■ **Passage**:

Addiction is any repeated behaviour, substance-related or not, in which a person feels compelled to persist, regardless of its negative impact on his life and the lives of others. Addiction involves:
1. compulsive engagement with the behaviour, a preoccupation with it;
2. impaired control over the behaviour;
3. persistence or relapse, despite evidence of harm; and
4. dissatisfaction, irritability or intense craving when the object—be it a drug, activity or other goal—is not immediately available.
Compulsion, impaired control, persistence, irritability, relapse and craving—these are the hallmarks of addiction—any addiction. Not all harmful compulsions are addictions, though: an obsessive-compulsive, for example, also has impaired control and persists in a ritualized and psychologically debilitating behaviour such as, say, repeated hand washing. The difference is that he has no craving for it and, unlike the addict, he gets no kick out of his compulsion.
How does the addict know she has impaired control? Because she doesn’t stop the behaviour in spite of its ill effects. She makes promises to herself or others to quit, but despite pain, peril and promises, she keeps relapsing. There are exceptions, of course. Some addicts never recognize the harm their behaviours cause and never form resolutions to end them. They stay in denial and rationalization. Others openly accept the risk, resolving to live and die “my way.”
As we shall see shortly, all addictions—whether to drugs or to nondrug behaviours—share the same brain circuits and brain chemicals. On the biochemical level the purpose of all addictions is to create an altered physiological state in the brain. This can be achieved in many ways, drug taking being the most direct. So an addiction is never purely “psychological” all addictions have a biological dimension.
And here a word about dimensions. As we delve into the scientific research, we need to avoid the trap of believing that addiction can be reduced to the actions of brain chemicals or nerve circuits or any other kind of neurobiological, psychological or sociological data. A multilevel exploration is necessary because it’s impossible to understand addiction fully from any one perspective, no matter how accurate. Addiction is a complex condition, a complex interaction between human beings and their environment. We need to view it simultaneously from many different angles—or, at least, while examining it from one angle, we need to keep the others in mind. Addiction has biological, chemical, neurological, psychological, medical, emotional, social, political, economic and spiritual underpinnings—and perhaps others I haven’t thought about. To get anywhere near a complete picture we must keep shaking the kaleidoscope to see what other patterns emerge.

■ **Extracted information**:
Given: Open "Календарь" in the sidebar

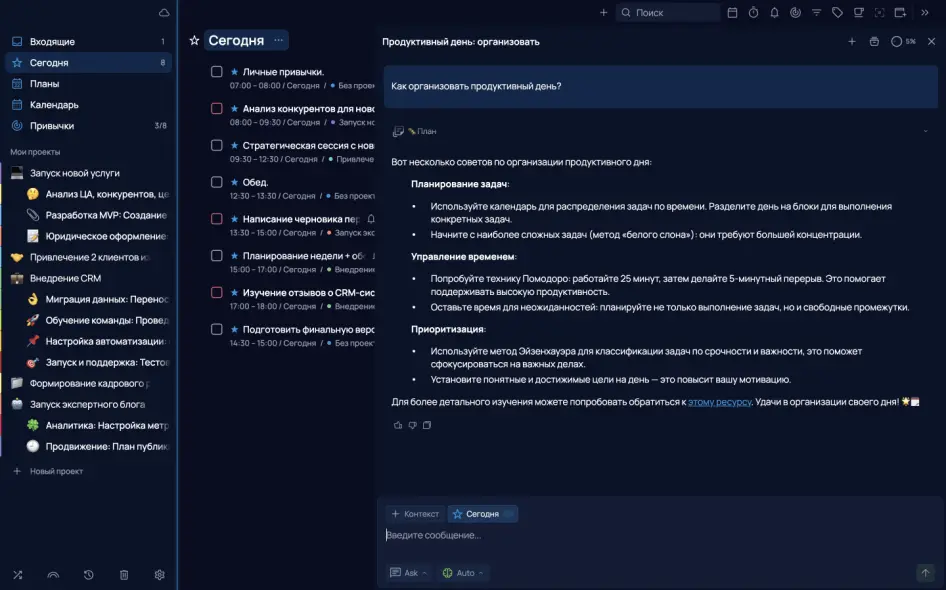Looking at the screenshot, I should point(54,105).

---

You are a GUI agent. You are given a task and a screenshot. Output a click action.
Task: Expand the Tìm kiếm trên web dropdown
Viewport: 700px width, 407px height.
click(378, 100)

==

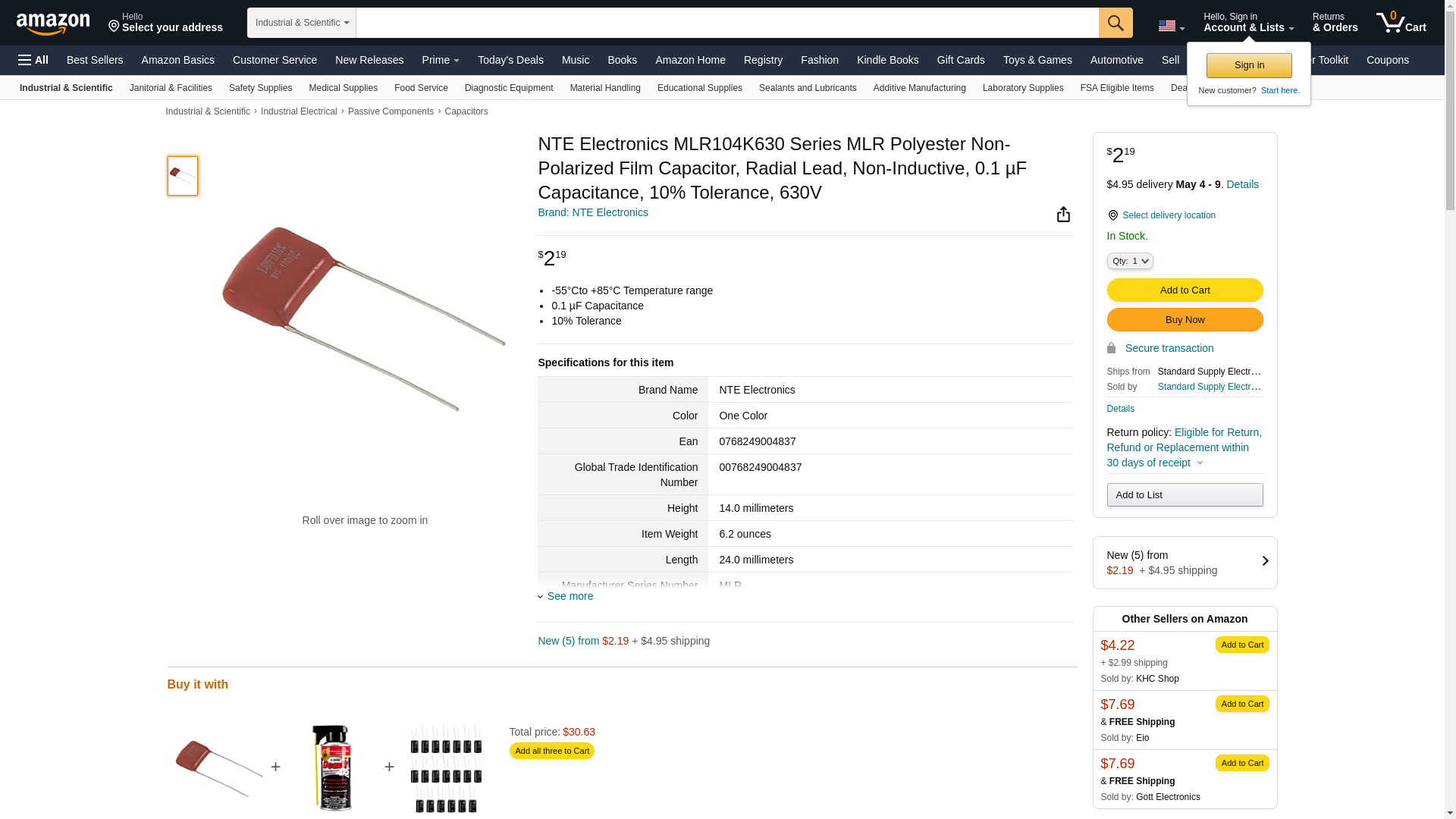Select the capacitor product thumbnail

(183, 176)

■ **Work order**:
Using the passage on addiction, decide whether each statement agrees with it. Answer yes or no for each, and quote the words that settle it. (a) An obsessive-compulsive person gets no kick out of the compulsion. (b) All addictions have a biological dimension only when drugs are involved. (c) Addiction can be fully understood from one perspective if that perspective is accurate enough. You can leave out the items; they aren't needed here.

■ **Reply**:
(a) Yes: "unlike the addict, he gets no kick out of his compulsion."
(b) No: "all addictions—whether to drugs or to nondrug behaviours—share the same brain circuits and brain chemicals."
(c) No: "it’s impossible to understand addiction fully from any one perspective, no matter how accurate."